== Work item ==
Set down again exactly the lines of the listing below that fall between the line holding "Viewport: 513px width, 533px height." and the line holding "You are a computer-use agent. Image resolution: width=1239", inclusive.

== Exercise inputs ==
>>

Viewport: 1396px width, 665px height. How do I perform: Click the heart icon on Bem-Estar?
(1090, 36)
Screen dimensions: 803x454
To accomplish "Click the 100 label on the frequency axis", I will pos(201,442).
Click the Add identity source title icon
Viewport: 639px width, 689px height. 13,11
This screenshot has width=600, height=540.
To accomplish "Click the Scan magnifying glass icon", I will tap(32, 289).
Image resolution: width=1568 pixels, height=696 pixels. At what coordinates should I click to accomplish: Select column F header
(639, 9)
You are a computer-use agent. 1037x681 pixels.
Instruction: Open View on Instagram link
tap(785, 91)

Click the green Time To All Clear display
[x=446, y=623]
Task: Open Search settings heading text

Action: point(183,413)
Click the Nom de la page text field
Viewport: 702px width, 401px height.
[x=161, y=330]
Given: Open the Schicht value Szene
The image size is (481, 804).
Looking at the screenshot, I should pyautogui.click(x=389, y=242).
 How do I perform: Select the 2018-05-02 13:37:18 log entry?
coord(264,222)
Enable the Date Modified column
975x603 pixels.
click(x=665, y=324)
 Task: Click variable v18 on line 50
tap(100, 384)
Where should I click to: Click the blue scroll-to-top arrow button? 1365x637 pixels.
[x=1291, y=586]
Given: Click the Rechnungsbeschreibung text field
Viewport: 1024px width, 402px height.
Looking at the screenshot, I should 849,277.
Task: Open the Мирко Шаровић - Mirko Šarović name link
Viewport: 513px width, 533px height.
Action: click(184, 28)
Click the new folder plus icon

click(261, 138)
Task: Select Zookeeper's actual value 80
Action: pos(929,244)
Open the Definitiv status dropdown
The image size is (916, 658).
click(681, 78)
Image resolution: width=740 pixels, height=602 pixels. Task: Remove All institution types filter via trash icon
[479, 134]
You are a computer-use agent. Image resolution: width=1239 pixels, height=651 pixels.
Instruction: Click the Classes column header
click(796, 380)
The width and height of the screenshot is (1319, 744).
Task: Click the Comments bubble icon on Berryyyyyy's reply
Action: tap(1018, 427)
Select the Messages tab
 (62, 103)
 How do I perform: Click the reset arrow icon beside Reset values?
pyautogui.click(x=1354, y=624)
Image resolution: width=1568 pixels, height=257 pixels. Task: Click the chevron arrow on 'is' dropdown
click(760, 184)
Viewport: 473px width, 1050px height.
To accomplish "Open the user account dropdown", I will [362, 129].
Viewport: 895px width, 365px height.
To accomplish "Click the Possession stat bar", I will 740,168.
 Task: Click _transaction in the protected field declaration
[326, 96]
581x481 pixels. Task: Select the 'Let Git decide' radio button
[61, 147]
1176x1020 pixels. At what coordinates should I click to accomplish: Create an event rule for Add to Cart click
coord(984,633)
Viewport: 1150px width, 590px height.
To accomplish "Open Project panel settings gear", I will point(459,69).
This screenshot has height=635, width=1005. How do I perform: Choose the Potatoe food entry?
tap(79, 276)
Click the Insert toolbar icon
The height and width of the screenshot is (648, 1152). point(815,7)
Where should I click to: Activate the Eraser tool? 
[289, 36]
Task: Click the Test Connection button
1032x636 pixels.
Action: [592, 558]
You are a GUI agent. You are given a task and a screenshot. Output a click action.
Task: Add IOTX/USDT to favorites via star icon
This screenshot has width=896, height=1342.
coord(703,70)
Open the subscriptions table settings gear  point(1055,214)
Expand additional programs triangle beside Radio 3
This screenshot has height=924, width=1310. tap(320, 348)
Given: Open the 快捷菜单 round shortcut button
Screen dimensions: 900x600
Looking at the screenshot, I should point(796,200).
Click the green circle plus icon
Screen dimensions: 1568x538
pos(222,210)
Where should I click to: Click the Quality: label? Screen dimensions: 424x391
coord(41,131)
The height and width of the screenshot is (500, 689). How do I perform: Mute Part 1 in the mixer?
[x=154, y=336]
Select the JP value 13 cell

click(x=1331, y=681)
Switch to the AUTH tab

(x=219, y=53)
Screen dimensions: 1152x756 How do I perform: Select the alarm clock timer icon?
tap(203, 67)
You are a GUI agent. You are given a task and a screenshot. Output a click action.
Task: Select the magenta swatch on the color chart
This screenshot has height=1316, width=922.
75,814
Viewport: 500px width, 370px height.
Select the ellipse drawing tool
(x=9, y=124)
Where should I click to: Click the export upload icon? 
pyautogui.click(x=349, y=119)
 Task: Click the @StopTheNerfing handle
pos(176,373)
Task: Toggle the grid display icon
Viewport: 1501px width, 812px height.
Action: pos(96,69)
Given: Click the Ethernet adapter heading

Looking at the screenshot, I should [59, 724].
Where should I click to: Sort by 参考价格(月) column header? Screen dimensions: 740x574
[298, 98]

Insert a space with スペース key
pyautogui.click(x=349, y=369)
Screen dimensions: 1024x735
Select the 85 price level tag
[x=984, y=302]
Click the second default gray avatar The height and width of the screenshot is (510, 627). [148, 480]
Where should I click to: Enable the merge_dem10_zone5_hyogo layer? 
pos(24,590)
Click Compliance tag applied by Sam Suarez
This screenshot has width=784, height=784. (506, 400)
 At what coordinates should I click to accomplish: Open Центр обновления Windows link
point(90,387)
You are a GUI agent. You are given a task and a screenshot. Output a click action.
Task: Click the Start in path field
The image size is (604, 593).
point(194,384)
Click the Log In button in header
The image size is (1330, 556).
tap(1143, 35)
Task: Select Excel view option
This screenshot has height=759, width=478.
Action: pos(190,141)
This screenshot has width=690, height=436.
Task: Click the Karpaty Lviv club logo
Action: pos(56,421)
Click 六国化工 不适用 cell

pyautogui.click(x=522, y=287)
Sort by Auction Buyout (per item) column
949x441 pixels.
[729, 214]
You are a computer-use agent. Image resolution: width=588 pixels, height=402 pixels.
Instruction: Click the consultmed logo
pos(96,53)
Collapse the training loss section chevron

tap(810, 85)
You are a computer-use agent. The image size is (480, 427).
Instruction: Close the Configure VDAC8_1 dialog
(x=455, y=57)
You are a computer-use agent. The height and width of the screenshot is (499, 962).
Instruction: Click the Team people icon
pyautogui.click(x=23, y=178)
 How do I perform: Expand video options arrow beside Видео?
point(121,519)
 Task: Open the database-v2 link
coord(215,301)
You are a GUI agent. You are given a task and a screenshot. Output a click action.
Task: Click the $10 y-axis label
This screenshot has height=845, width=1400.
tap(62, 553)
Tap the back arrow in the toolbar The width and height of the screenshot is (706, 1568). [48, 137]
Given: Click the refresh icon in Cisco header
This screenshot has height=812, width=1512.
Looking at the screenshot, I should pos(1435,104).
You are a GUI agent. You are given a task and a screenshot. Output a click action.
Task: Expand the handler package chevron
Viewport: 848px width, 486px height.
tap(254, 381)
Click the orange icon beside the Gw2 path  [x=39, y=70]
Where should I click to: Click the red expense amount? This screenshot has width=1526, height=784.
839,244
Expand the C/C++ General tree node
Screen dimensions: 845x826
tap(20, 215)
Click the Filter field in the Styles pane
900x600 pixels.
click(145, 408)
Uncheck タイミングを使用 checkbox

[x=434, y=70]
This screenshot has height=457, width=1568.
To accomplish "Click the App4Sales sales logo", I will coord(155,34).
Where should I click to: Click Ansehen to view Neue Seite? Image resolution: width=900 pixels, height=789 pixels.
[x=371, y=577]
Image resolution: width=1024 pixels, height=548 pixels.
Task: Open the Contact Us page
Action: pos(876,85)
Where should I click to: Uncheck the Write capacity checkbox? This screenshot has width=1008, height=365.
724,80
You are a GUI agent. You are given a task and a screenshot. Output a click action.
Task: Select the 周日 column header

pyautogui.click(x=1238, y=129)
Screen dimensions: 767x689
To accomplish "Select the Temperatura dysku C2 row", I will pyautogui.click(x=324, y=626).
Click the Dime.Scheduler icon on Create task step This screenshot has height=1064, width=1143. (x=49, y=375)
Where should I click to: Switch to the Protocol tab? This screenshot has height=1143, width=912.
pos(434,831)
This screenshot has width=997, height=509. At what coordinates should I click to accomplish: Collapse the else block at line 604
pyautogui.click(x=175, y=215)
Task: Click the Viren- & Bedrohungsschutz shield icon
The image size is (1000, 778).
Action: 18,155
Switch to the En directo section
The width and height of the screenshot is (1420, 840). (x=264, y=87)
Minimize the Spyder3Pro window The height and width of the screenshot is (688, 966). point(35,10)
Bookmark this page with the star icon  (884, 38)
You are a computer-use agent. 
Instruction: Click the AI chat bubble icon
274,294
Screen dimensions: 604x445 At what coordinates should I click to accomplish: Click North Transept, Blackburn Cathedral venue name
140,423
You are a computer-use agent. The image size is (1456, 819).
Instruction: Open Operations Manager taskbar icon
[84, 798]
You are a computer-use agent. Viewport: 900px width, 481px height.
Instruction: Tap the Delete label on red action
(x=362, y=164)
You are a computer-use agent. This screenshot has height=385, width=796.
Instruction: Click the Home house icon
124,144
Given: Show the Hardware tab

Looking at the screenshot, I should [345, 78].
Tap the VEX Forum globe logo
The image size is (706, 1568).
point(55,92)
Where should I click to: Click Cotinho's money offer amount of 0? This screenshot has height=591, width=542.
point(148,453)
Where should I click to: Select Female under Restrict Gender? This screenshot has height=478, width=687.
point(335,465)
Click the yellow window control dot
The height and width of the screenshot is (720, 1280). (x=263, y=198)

<<

== Reply to the exercise ==
Viewport: 513px width, 533px height.
Action: click(184, 28)
Click the new folder plus icon

click(261, 138)
Task: Select Zookeeper's actual value 80
Action: pos(929,244)
Open the Definitiv status dropdown
The image size is (916, 658).
click(681, 78)
Image resolution: width=740 pixels, height=602 pixels. Task: Remove All institution types filter via trash icon
[479, 134]
You are a computer-use agent. Image resolution: width=1239 pixels, height=651 pixels.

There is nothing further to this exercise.